Que no tempo desta obra, a alma não dá nenhuma atenção nem consideração particular a nenhum vício em si própria e nenhuma virtude em si própria.
  1. E tu, faz igualmente, que o teu espírito esteja todo cheio da significação espiritual dessa palavra «falta», e sem consideração mais particular a nenhum tipo de pecado que seja, pecado venial ou pecado mortal: Orgulho, Cólera ou Inveja, Cobiça, Preguiça, Gula ou Luxúria. Tanto faz ao contemplativo que seja tal pecado ou tal outro, ou de qual gravidade que ele seja. Porque todos os pecados, ele os vê – eu quero dizer, durante o tempo desta obra – igualmente graves neles próprios, pelo facto de que o mínimo pecado o separa de Deus e o cerceia da sua paz espiritual.
  2. E que tu tenhas o sentimento dessa «falta» ou pecado como se ele fosse um bloco maciço e que tu nunca sabes o que é, a não ser que és tu próprio. E grita então sem cessar em espírito essa única «Falta! falta! falta! Ai! ai! ai!». O qual grito espiritual, tu aprenderás bem melhor de Deus por experiência, que pela palavra de nenhum ser humano qualquer que ele seja. Porque o melhor é este grito em toda a pureza do espírito, sem nenhum pensamento particular nem enunciado de nenhuma palavra; a menos no entanto, o que acontece em raros momentos, que por excesso e abundância, o espírito estoire subitamente em palavras, o corpo e a alma estando todos os dois cheios e oprimidos pela mágoa e pelo impedimento do pecado.

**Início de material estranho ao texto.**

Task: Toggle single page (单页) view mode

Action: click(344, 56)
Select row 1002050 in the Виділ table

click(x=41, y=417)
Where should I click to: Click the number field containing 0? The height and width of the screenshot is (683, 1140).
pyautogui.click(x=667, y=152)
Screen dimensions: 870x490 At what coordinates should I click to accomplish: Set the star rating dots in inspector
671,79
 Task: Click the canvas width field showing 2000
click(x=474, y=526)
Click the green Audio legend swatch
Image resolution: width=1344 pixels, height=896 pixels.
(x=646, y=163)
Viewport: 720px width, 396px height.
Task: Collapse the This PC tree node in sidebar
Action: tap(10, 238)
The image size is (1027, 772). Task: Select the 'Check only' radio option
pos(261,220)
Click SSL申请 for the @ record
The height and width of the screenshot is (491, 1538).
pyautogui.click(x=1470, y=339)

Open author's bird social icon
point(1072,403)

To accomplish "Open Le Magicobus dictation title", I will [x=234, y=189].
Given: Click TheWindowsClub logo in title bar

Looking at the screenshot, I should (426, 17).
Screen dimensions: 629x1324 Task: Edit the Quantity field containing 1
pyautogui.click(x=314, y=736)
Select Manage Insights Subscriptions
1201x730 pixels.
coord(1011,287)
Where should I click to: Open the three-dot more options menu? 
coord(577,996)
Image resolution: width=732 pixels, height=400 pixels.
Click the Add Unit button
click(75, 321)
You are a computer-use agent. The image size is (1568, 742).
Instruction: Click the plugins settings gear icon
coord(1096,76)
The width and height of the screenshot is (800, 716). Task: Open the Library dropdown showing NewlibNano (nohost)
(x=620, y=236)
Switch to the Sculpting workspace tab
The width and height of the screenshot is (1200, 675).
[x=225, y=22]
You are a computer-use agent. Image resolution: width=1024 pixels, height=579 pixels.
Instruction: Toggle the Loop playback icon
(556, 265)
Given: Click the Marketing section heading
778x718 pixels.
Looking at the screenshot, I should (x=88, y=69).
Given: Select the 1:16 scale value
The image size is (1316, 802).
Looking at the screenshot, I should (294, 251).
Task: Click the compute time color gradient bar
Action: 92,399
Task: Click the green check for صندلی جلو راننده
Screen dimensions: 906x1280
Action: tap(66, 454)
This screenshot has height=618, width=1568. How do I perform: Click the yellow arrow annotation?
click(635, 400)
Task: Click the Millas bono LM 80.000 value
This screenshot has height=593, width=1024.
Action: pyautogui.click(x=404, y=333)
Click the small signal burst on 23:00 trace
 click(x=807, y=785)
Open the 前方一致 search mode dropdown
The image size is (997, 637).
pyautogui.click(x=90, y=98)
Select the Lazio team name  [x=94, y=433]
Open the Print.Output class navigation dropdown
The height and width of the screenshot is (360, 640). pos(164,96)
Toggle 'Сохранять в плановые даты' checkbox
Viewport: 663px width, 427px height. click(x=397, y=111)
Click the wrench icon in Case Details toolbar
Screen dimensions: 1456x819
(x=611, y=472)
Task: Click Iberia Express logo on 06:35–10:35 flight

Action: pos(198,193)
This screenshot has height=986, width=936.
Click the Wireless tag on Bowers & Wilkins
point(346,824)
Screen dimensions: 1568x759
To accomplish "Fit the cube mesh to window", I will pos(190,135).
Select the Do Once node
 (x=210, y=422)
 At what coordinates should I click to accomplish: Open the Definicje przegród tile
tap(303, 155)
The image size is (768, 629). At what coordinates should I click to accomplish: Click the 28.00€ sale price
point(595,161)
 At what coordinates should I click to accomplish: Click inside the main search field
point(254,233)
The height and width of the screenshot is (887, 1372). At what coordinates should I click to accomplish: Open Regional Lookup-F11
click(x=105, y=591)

  3. E da mesma maneira farás tu dessa pequena palavra de «Deus»: que o teu espírito esteja todo cheio do seu significado espiritual, e sem nenhuma consideração mais particular por nenhuma das Suas obras, corporal ou espiritual, tão boa, ou melhor, ou excelente que ela seja – nem tão pouco por nenhuma virtude, que possa suscitar na alma humana qualquer graça que seja; e de forma nenhuma tu procurarás ver se é Humildade ou Caridade, Paciência ou Abstinência, Esperança, Fé ou Temperança, Caridade ou Pobreza voluntária. O que interessa isso ao contemplativo? Porque em todas as virtude ele encontra e vê, reconhece e tem o sentimento de Deus; porque n'Ele estão todas as coisas, todas em conjunto por causa e por estado. É por isso que os contemplativos pensam que se eles têm Deus, eles têm e possuem todo o bem, e por conseguinte eles não cobiçam nada por consideração mais particular, nada senão o único bem: Deus. E tu, faz igualmente também tão longe quanto possas pela graça: e ouve Deus em tudo, e em tudo Deus, afim de que não haja obra no teu espírito e na tua vontade senão Deus apenas.
  4. Mas porque tal, e igualmente por muito tempo que tu vivas nesta vida miserável, é o teu quinhão de sempre ter em qualquer parte o sentimento dessa horrível e fedorenta massa do pecado, tal como se ela estivesse unida e fundida com a substância do teu ser, então e é por isso que tu pensarás alternadamente e tomarás as duas palavras: «Falta» e «Deus», tendo esse conhecimento geral de que se tu tens Deus, então tu serás corrigido do pecado; e se tu te podes corrigir do pecado, então tu possuirás Deus.